Despite entering the race as a relatively unknown figure, Lewis finished in a very close third place (just behind O'Toole in the second round of voting), appealing to many social conservatives, in addition to those turned off by the bombastic, populist rhetoric of Sloan. In many parts of the country, Lewis trumped both MacKay and O'Toole.
Although the Association of Black Conservatives ultimately endorsed O'Toole (which led Lewis to criticize the group), arguing that they did so to avoid reducing the question of conservative leadership to identity politics, black conservatives in Canada have nevertheless been galvanized. For example, the Conservative Black Congress has been revived (to be formally relaunched on the 24th) in part due to support from Lewis. It will host a parliamentary internship program named for retired senator Donald Oliver, the first Black Canadian appointed to the Senate.
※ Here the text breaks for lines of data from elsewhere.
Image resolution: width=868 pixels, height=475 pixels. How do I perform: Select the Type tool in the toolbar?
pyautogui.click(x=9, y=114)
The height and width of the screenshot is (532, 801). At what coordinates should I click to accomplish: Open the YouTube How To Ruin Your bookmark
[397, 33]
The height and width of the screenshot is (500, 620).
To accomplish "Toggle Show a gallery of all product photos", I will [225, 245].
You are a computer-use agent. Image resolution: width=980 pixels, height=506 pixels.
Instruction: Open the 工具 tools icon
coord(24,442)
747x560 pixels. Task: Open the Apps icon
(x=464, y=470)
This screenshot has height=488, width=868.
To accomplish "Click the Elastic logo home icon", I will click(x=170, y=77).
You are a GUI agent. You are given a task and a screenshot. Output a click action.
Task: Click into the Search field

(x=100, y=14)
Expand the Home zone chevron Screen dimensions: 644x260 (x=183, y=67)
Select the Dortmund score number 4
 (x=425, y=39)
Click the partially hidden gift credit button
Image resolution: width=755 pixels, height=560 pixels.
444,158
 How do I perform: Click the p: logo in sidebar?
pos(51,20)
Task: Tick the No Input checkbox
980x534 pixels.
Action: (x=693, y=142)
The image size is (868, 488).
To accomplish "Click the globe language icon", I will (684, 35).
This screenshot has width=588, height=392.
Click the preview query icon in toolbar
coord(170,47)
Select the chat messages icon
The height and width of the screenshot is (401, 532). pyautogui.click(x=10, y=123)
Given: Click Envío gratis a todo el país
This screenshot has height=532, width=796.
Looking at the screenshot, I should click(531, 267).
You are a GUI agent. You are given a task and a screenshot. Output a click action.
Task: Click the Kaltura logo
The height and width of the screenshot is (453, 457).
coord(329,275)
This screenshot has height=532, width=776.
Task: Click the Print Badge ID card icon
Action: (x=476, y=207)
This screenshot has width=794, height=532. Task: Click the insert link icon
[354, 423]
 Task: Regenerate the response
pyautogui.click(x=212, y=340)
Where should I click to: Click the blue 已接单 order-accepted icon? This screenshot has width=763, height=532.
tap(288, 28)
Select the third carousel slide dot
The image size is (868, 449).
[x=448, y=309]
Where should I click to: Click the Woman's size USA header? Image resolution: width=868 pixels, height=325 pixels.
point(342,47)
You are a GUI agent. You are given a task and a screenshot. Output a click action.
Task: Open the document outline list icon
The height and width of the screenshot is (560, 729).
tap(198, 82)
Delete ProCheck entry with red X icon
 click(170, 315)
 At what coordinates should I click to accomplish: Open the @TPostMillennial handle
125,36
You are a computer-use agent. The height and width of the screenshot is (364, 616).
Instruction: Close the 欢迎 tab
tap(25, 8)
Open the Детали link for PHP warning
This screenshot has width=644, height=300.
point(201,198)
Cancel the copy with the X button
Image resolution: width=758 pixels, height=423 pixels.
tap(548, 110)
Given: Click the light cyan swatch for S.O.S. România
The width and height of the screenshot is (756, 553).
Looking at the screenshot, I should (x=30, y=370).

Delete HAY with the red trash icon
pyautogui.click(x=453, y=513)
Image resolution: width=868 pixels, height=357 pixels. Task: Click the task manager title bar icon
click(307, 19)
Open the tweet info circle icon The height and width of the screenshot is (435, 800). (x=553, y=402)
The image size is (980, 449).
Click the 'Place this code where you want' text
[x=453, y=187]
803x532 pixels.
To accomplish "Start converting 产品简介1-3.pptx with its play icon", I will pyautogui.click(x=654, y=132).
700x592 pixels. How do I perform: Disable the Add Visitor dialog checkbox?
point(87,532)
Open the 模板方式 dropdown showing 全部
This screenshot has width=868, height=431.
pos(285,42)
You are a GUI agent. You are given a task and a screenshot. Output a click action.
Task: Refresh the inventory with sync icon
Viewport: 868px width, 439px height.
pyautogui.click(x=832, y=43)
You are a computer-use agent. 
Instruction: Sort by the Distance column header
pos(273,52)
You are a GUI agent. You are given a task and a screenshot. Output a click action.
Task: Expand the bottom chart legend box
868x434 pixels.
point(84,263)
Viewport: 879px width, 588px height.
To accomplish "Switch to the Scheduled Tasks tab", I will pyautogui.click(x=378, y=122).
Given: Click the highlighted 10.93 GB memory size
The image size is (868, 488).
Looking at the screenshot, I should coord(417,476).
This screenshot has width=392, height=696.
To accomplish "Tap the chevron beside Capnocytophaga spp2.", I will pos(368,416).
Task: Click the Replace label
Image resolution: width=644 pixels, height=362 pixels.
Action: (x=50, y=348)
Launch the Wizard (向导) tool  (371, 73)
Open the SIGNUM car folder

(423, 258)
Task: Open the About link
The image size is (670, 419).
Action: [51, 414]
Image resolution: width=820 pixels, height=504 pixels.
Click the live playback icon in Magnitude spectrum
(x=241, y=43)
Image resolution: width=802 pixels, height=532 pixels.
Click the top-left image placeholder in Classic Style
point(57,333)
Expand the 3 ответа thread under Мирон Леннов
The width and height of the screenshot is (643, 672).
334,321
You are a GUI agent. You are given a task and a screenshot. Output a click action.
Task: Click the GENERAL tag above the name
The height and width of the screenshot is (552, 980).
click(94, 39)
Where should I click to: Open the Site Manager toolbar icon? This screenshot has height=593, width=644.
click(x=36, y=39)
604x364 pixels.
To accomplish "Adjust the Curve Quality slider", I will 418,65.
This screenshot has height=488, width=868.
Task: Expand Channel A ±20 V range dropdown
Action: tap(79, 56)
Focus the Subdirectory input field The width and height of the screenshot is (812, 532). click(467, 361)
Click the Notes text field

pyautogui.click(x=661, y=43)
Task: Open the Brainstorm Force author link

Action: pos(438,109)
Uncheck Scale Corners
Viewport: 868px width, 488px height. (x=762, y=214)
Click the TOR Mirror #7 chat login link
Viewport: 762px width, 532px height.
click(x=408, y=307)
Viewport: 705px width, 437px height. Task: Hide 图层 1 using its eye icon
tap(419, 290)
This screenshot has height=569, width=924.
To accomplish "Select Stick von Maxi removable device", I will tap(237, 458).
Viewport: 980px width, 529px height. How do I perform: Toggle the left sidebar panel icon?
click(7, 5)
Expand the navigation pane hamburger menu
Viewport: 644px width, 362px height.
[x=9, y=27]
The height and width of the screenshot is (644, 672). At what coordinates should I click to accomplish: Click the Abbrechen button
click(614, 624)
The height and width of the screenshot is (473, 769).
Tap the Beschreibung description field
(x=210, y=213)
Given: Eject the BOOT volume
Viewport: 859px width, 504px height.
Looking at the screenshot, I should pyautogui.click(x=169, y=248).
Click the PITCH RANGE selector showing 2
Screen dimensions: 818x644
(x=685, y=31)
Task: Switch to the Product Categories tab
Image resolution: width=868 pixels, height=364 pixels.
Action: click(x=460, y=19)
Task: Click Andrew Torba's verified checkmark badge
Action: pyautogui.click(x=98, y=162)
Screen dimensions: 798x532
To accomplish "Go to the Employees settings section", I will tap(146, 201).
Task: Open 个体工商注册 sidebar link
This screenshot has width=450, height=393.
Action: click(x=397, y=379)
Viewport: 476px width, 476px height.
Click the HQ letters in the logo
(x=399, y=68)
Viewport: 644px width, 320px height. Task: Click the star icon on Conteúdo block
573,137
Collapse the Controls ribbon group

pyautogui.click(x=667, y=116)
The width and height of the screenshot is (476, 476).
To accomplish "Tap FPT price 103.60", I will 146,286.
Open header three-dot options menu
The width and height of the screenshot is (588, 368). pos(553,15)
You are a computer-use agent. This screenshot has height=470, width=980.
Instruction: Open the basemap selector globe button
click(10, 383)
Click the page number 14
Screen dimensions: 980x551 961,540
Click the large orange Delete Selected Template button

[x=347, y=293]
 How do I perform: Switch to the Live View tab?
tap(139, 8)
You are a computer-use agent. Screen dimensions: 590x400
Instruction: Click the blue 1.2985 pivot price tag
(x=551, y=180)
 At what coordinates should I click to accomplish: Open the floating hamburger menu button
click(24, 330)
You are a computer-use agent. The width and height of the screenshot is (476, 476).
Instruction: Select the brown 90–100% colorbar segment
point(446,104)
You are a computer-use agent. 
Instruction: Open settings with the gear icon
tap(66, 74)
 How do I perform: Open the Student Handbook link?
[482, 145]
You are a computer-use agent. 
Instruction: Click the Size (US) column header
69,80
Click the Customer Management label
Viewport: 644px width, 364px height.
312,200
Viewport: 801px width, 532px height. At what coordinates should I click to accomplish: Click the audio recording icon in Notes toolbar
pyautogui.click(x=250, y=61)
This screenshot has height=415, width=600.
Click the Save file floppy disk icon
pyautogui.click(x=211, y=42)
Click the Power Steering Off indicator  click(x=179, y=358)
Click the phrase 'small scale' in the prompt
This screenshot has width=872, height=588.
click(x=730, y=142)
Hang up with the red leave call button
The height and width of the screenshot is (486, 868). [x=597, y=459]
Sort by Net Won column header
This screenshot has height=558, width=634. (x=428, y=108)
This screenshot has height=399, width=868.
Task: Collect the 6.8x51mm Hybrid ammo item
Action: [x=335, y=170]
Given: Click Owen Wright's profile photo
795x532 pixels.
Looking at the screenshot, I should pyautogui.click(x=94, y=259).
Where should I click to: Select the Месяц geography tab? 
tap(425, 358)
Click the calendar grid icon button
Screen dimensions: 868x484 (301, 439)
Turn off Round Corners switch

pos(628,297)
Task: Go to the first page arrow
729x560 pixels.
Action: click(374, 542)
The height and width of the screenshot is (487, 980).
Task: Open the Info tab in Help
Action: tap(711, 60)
"Our main focus is to support candidates, even if they are not front-runners," said chair Tunde Obasan."The more we do that, and the more we get candidates who are from the Black community, the more people who are not currently fine with the party, the more they begin to see the party as for everyone."
Simultaneously, the Association of Black Conservatives "has been busy setting up provincial chapters to also support community and civic participation at the local levels," reports Stephanie Levitz.
Both of these associations will go a long way in attracting multiracial support for the party in the future, proving prime minister Stephen Harper's claim that the party is exclusively backed by "old stock Canadians" unfounded.